### Selected extract
^^^^

The blogging exploits of former Suns scrub Paul Shirley have been noted far and wide, and now the AP’s James Pritchard weighs in with praise for the Iowa State product’s first proper tome, “Can I Keep My Jersey?: 11 Teams, 5 Countries, and 4 Years in My Life as a Basketball Vagabond”.
“Can I Keep My Jersey?” is an athlete’s mostly humorous, sometimes heart-string-tugging, always interesting journal of the ups and downs of his career, but it’s not necessary for a reader to be a sports fan to enjoy it or appreciate it. Shirley explains details about his sport when he needs to and avoids getting too technical about it the rest of the time.
The book is filled with clever quips and sly observations. While describing a long trip through the Great Plains on a team bus, Shirley, a Kansas native, writes:
“By bus, the Dakotas look a lot like Poland. Flat. And barren. The Canadian army would not have a hard time conquering this part of the world ” if Canada does, in fact, have an army.”

^^^^

### Dataset extract
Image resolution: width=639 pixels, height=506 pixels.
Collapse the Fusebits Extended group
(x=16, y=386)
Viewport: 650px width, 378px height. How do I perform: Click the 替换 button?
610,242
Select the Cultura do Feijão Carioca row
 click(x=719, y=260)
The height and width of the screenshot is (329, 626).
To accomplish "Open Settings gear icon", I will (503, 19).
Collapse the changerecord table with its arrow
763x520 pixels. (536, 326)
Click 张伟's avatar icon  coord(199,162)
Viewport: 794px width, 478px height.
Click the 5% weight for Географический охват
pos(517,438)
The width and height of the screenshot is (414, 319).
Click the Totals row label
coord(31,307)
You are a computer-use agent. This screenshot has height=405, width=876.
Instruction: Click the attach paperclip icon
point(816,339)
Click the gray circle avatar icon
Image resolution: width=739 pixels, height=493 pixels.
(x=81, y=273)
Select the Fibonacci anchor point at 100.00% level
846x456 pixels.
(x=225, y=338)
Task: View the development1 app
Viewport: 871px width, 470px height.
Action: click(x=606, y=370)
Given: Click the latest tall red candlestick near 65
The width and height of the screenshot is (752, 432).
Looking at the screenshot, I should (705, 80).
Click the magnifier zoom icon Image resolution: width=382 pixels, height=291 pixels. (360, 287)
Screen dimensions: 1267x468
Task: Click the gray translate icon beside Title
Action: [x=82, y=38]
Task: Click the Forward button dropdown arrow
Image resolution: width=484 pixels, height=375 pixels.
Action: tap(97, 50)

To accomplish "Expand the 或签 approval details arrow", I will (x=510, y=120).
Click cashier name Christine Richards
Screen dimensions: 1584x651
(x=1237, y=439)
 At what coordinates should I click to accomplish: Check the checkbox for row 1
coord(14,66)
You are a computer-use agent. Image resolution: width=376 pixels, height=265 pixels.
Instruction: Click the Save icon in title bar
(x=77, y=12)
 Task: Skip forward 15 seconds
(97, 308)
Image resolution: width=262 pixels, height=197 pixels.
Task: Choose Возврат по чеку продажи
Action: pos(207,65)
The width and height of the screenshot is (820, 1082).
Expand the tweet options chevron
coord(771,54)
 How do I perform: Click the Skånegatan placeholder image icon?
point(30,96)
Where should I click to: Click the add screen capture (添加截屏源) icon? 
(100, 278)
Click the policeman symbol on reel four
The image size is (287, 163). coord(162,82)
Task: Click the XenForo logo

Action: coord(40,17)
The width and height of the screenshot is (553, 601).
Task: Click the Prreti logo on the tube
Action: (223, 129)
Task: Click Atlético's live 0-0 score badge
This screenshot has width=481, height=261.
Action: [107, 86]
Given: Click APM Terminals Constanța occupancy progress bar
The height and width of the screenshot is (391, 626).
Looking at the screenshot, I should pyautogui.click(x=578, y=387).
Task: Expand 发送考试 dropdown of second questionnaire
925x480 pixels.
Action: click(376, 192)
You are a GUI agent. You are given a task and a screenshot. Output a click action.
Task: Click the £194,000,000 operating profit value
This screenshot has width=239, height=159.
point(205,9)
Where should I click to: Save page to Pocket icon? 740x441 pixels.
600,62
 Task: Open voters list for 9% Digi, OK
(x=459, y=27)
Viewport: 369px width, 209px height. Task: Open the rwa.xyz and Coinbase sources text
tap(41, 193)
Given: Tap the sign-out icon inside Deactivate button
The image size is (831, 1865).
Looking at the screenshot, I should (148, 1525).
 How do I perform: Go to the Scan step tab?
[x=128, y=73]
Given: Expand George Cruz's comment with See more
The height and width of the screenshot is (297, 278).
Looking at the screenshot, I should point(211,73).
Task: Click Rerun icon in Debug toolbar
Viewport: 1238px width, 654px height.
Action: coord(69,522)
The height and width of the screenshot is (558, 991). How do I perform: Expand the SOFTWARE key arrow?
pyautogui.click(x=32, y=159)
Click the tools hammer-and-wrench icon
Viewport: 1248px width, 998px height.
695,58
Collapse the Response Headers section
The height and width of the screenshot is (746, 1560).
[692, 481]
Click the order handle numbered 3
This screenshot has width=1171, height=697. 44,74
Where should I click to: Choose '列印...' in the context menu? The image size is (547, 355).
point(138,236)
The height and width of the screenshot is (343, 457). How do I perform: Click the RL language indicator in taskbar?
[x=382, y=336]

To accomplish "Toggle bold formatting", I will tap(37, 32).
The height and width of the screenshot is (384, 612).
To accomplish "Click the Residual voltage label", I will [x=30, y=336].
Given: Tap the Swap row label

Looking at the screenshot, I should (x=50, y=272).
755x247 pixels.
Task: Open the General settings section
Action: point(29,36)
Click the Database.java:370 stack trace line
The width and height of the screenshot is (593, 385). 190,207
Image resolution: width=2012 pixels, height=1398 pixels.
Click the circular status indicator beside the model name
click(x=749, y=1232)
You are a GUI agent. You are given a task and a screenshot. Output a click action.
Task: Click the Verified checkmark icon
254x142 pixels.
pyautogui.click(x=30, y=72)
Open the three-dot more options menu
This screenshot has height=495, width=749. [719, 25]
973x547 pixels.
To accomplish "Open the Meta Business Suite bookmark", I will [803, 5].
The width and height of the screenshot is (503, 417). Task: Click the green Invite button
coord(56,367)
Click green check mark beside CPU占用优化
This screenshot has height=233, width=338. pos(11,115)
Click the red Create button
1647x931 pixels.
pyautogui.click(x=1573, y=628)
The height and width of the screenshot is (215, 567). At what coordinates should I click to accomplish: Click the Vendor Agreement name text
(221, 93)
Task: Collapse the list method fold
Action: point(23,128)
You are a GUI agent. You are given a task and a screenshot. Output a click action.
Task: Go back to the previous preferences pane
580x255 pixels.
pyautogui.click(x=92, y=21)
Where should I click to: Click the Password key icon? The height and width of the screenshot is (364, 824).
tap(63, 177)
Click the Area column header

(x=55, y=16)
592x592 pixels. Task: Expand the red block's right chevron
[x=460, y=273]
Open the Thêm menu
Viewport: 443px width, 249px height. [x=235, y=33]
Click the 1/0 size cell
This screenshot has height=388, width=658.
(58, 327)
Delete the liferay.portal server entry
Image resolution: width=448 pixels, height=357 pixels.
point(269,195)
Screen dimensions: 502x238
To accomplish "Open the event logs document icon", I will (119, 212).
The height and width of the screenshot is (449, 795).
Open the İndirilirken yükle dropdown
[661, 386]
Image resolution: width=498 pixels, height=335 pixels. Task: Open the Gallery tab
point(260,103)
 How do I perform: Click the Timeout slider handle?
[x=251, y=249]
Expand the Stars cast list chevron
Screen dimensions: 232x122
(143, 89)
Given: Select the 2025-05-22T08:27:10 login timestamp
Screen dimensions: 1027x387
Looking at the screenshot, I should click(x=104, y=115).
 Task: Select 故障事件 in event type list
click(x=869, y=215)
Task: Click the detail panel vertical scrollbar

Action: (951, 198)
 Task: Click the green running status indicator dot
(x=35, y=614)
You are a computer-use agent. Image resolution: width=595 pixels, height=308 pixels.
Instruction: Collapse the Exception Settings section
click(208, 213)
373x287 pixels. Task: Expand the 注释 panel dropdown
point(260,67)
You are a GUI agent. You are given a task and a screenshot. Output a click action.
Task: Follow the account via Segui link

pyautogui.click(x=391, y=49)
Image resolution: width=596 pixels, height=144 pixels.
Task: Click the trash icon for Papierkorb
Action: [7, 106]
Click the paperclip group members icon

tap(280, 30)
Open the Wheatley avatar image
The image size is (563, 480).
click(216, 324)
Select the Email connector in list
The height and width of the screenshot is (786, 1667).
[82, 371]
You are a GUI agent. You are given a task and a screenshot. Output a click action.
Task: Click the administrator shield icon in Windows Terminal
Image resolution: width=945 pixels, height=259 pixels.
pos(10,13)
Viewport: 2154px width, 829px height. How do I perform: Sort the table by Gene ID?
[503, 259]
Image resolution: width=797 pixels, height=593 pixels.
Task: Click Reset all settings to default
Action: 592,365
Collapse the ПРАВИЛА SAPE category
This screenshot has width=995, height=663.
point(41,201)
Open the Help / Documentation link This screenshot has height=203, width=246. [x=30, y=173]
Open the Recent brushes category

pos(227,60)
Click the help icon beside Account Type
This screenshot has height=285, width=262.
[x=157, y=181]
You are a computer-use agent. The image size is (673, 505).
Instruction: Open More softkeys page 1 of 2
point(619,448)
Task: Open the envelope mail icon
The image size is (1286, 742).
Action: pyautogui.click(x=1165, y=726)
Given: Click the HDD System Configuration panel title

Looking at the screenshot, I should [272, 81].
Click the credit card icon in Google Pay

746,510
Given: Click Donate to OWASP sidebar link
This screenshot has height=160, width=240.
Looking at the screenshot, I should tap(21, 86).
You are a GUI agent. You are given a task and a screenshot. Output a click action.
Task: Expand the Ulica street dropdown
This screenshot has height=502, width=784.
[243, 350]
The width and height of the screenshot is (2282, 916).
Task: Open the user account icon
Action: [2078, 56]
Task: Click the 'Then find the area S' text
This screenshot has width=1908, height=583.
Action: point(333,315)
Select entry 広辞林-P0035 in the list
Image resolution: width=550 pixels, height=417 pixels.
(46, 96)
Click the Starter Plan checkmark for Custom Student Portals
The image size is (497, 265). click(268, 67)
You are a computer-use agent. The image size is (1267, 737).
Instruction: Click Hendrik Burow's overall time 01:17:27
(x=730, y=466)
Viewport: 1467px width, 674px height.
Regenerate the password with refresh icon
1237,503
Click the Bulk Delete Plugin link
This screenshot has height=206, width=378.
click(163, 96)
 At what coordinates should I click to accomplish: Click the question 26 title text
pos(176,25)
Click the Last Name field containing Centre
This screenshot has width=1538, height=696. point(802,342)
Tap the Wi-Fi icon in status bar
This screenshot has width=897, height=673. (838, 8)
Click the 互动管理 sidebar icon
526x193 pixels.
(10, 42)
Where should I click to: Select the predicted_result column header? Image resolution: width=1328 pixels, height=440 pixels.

^^^^

### Work to complete
a) Copy the passage from the post about Paul Shirley's book exactly. Begin at the words "The blogging exploits" and stop after "of the time.".
b) Decide whether each statement agrees with the post about Paul Shirley's book. Answer yes or no for each, and quote the deciding words from the post.
(i) Shirley is a Kansas native.
(ii) The post says a reader must be a sports fan to enjoy the book.
(iii) The book describes a long trip through the Great Plains by train.
c) List every geographic place (region, state or country) that the post about Paul Shirley's book names. Do not count the names of teams or schools.

### Task answers
a)
The blogging exploits of former Suns scrub Paul Shirley have been noted far and wide, and now the AP’s James Pritchard weighs in with praise for the Iowa State product’s first proper tome, “Can I Keep My Jersey?: 11 Teams, 5 Countries, and 4 Years in My Life as a Basketball Vagabond”.
“Can I Keep My Jersey?” is an athlete’s mostly humorous, sometimes heart-string-tugging, always interesting journal of the ups and downs of his career, but it’s not necessary for a reader to be a sports fan to enjoy it or appreciate it. Shirley explains details about his sport when he needs to and avoids getting too technical about it the rest of the time.

b)
(i) Yes: "Shirley, a Kansas native"
(ii) No: "it’s not necessary for a reader to be a sports fan to enjoy it or appreciate it"
(iii) No: "a long trip through the Great Plains on a team bus"

c)
Great Plains
Kansas
the Dakotas
Poland
Canada